Checking CPU temperature in Windows 10/11 using Hardware Info software.

To check your CPU temperature on Windows 10 or Windows 11, download the free HWiNFO portable ZIP from hwinfo.com, extract it, run HWiNFO64.exe, click Start, and then click the Sensors button. Scroll down to the CPU section — you’ll see current, minimum, maximum, and average temperatures for every core. Windows does not have a built-in CPU temperature readout, so a third-party tool like HWiNFO is required.

Applies to: Windows 10 (22H2) and Windows 11 (23H2, 24H2, 25H2) | Last updated: April 15, 2026

How to Check CPU Temp in Windows 10/11 (Tutorial)

Key Takeaways

  • Windows 10 and Windows 11 have no built-in CPU temperature readout — you need a third-party tool like HWiNFO, LibreHardwareMonitor, or Core Temp.
  • HWiNFO is free, portable, and reads every temperature sensor on modern Intel and AMD CPUs, including per-core temps, CCD temps on Ryzen, and package temperatures.
  • A healthy CPU sits between 30–50 °C at idle and stays below 85 °C under full load.
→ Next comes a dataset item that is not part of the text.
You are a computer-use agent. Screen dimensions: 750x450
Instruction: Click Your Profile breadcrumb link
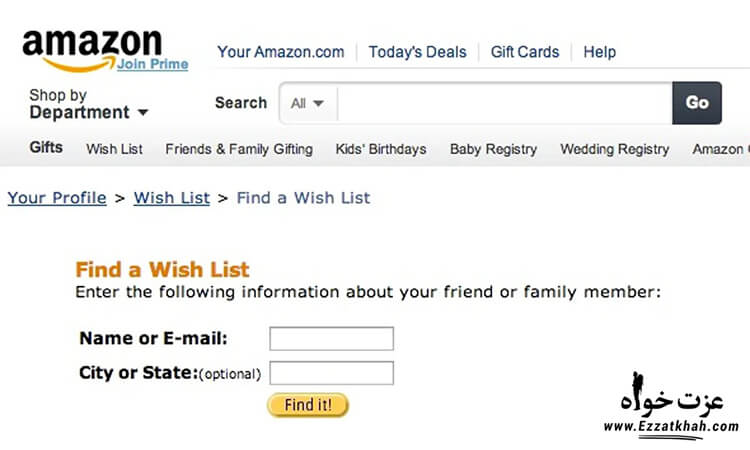point(57,198)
Brief spikes above 90 °C are normal; sustained readings over 95 °C mean thermal throttling and usually point to a cooler problem.
  • HWiNFO tracks minimum, maximum, and average over the current session, so you can leave it running during gaming or a heavy workload and then read the peak numbers afterwards.

Quick Steps

  1. Download the HWiNFO portable ZIP (not the installer).
  2. Right-click the ZIP and Extract All (or use 7-Zip).
  3. Open the extracted folder and run HWiNFO64.exe.
  4. Click Start when the splash screen appears.
  5. Click the Sensors button (thermometer icon) on the main toolbar.
  6. Scroll down to the CPU section to see current, minimum, maximum, and average temperatures.
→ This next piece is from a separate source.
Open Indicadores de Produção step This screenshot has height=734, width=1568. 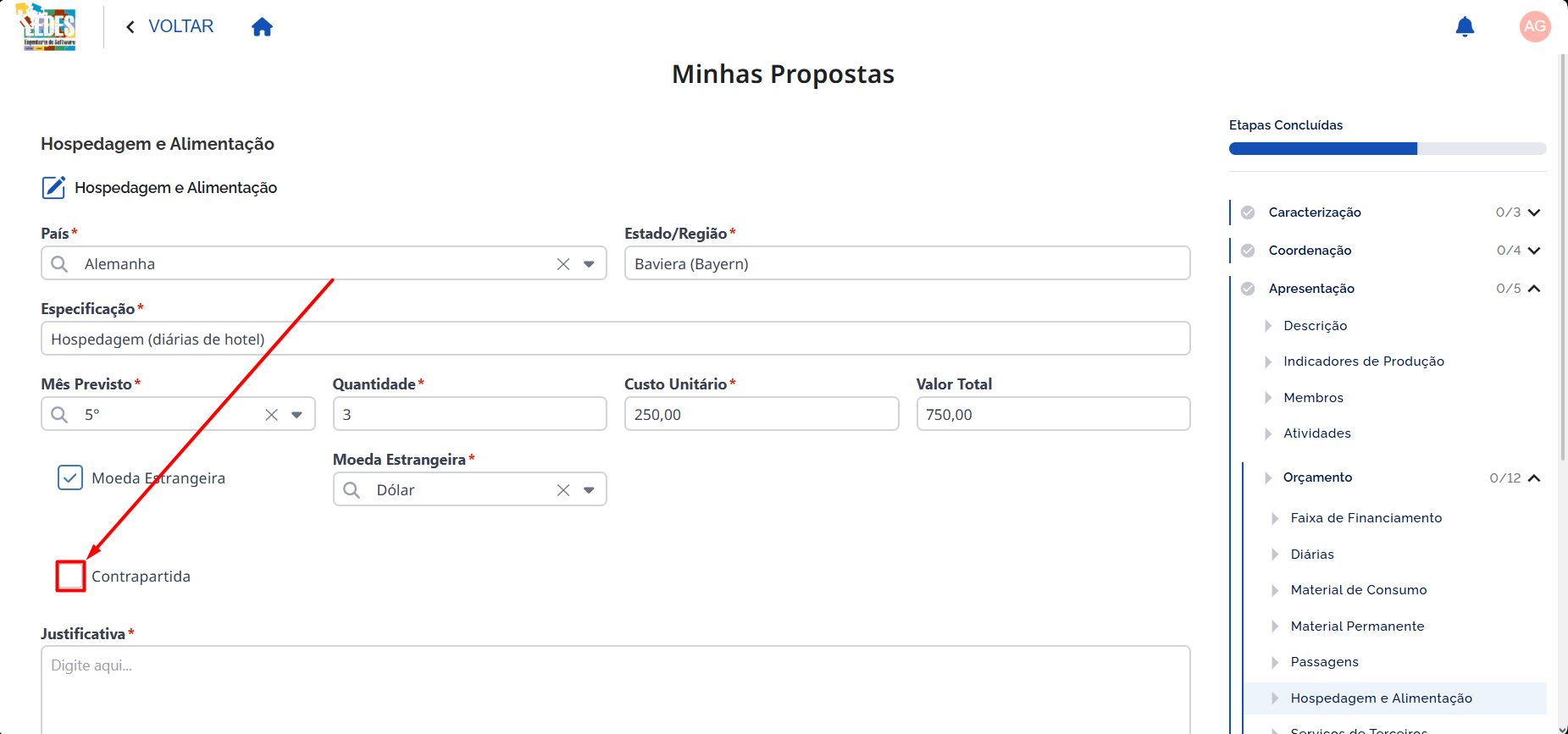pyautogui.click(x=1363, y=361)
Why Windows Doesn’t Show CPU Temperature

Temperature sensors live inside the CPU die and motherboard chipset. Windows doesn’t query them directly because reading them requires a signed kernel driver — something Microsoft doesn’t ship by default. Task Manager, Settings, and the Performance Monitor can all show CPU utilisation and clock speed, but not temperature. Every tool that does show temperature (HWiNFO, Core Temp, HWMonitor, LibreHardwareMonitor, AIDA64) loads its own driver to read those sensors.

If you want to monitor temperatures long-term, HWiNFO is the one I install on every bench machine in my repair shop. It reads more sensors than any other free tool, doesn’t bundle adware, and the portable version leaves no trace behind when you’re done.
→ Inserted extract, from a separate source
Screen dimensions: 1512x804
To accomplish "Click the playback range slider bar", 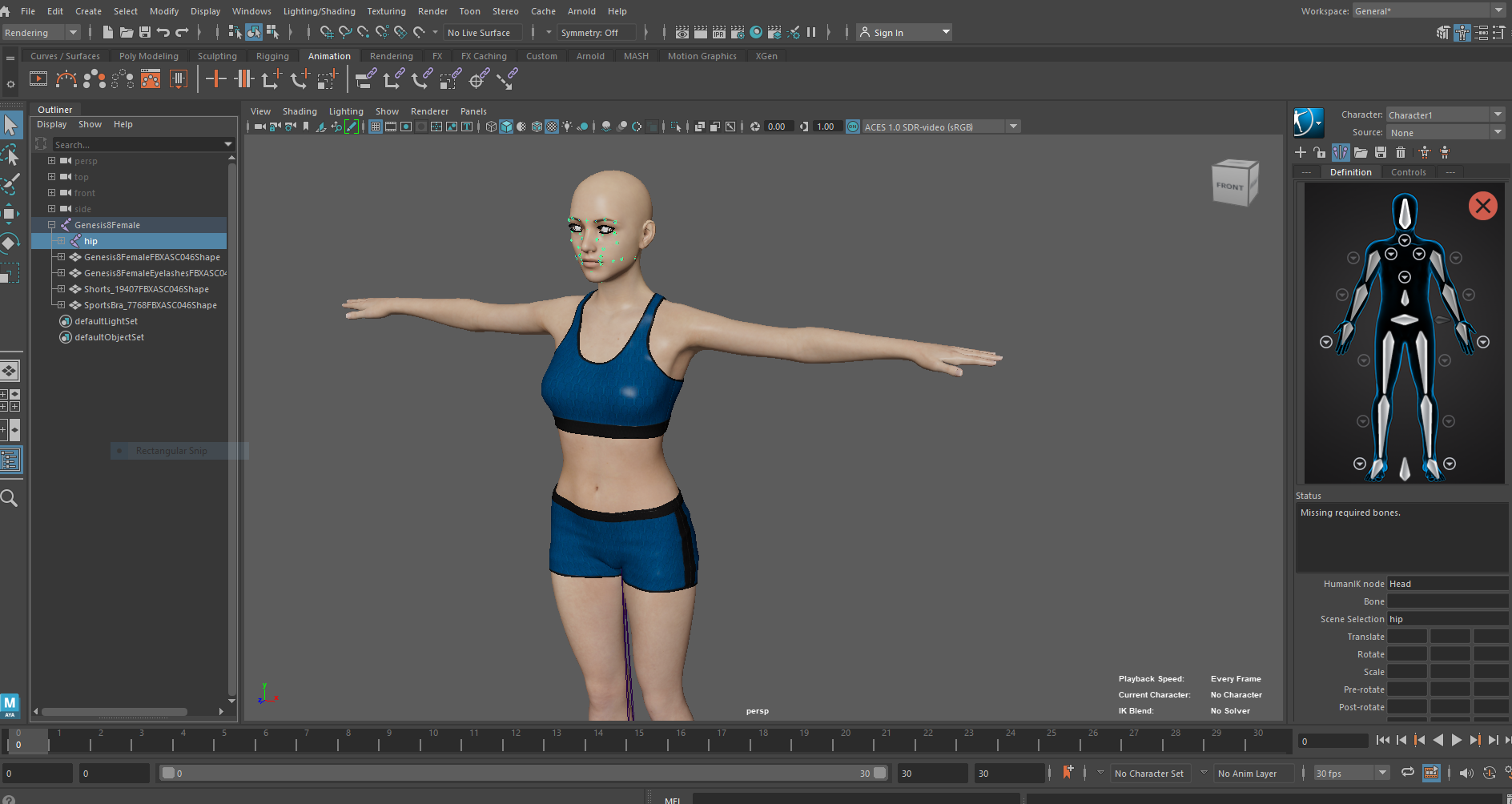I will [521, 773].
Step 1: Download HWiNFO Portable

Open your browser and go to the official HWiNFO download page. Two free versions are listed — pick HWiNFO Portable (ZIP) rather than the installer. Portable doesn’t write to the registry, doesn’t need admin rights to install, and can be deleted by removing the folder.

Click Free Download, then pick any mirror (the US server is usually fastest for me). The ZIP is around 8 MB.

Step 2: Extract the ZIP

HWiNFO ships as a ZIP archive. Right-click the downloaded file and choose Extract All (Windows has built-in ZIP support), or use 7-Zip — right-click → 7-Zip → Extract to “HWiNFO…”. Either produces a folder containing both the 32-bit (HWiNFO32.exe) and 64-bit (HWiNFO64.exe) executables.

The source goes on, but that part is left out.